Things to do.
1 - According to the passage on speciation, why must trees be rejected when trying to understand human races? Answer in one to three sentences.
2 - In the passage on speciation, in what year did the statistician J. C. Gower give his answer?
3 - Output the part of the passage on speciation that opens with the words containing "If we accept" and closes with "address biological race.".

Document text.
○ ○ ○ ○ ○ ○ ○

John Woodger was a biologist who suggested in the mid-twentieth century that isolation as a criterion for speciation posed a paradox. Specifically, he claimed that, at the point during the speciation process at which divergence happens, a mother would have to be placed in species X, while her daughters would be in species Y. And the nature of species is such that a parent belonging to species X cannot give rise to offspring belonging to species Y. But there is, of course, a huge problem with Woodger’s paradox. It makes two assumptions, each of which is fine in and of itself, but which in combination are lethal. The first assumption is that an individual cannot belong to two species; and the second is that the placement of an individual into a specific species is immutable with time. This led Woodger to view speciation—the emergence of new species that is an essential component in the diversification of life—as the drawing of a line between two successive generations and the result of some radical biological event. This leads to a view of speciation as a virtually instantaneous phenomenon, and one that is immutable with respect to time. Yet whatever it may consist of in any specific instance, speciation—a woefully poorly understood process or set of processes—clearly does not work like this. Time is an essential ingredient in speciation, and the emergence of reproductive incompatibility between two physically separated but nonetheless closely related populations can take quite a while—as evidenced, for example, by that putative hybridization between Neanderthals and modern humans. Accordingly, Woodger’s basic assumptions about speciation were not optimal. His problem was that he attempted to understand speciation from one single perspective: that of population genetics. But when you hit that line of death, population genetics no longer works, and Woodger’s conclusion is hugely problematic.
If we accept the argument about interbreeding populations, then we should eliminate trees as a valid way of representing reticulating individuals within a population. So although this does not necessarily mean that trees won’t be useful at this level for other endeavors, we have to reject trees in the context of trying to understand human races. Unfortunately, however, even when researchers recognize this important limitation of trees in principle, they often continue to use them anyway. Why is this? The statistician J. C. Gower had a good answer in 1972: ‘‘the human mind distinguishes between different groups because there are correlated characters within the postulated groups’’. The underlying correlation of data that Gower mentions, and that so much beguiles us, brings us to clustering methodologies and to how researchers have used this approach to address biological race.

○ ○ ○ ○ ○ ○ ○

Collected data:
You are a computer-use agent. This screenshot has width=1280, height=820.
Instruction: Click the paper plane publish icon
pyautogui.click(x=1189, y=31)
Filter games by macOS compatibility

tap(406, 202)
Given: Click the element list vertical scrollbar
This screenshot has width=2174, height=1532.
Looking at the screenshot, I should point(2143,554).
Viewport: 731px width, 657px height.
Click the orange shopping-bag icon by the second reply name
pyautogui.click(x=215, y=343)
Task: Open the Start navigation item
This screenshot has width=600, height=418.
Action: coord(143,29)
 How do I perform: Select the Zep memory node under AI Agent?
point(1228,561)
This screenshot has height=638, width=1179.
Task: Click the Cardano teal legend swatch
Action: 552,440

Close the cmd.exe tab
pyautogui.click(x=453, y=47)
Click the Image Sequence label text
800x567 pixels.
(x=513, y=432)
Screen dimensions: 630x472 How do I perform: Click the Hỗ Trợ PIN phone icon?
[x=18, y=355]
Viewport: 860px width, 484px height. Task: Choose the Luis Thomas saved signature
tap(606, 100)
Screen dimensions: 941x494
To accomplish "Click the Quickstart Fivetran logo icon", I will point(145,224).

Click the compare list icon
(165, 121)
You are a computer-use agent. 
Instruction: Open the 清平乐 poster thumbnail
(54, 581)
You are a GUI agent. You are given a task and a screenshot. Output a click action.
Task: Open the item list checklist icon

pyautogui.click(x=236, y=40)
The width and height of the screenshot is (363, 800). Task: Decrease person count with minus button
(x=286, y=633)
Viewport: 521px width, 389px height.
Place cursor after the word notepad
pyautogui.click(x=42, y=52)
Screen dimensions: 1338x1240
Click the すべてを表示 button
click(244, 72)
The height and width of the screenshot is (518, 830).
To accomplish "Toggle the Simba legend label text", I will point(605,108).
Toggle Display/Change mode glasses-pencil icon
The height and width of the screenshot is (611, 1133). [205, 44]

○ ○ ○ ○ ○ ○ ○

Per-task answers.
1 - If the argument about interbreeding populations is accepted, trees are not a valid way to represent reticulating individuals within a population. For that reason, trees have to be rejected in the context of understanding human races, even though they may still be useful at this level for other endeavors.

2 - 1972.

3 -
If we accept the argument about interbreeding populations, then we should eliminate trees as a valid way of representing reticulating individuals within a population. So although this does not necessarily mean that trees won’t be useful at this level for other endeavors, we have to reject trees in the context of trying to understand human races. Unfortunately, however, even when researchers recognize this important limitation of trees in principle, they often continue to use them anyway. Why is this? The statistician J. C. Gower had a good answer in 1972: ‘‘the human mind distinguishes between different groups because there are correlated characters within the postulated groups’’. The underlying correlation of data that Gower mentions, and that so much beguiles us, brings us to clustering methodologies and to how researchers have used this approach to address biological race.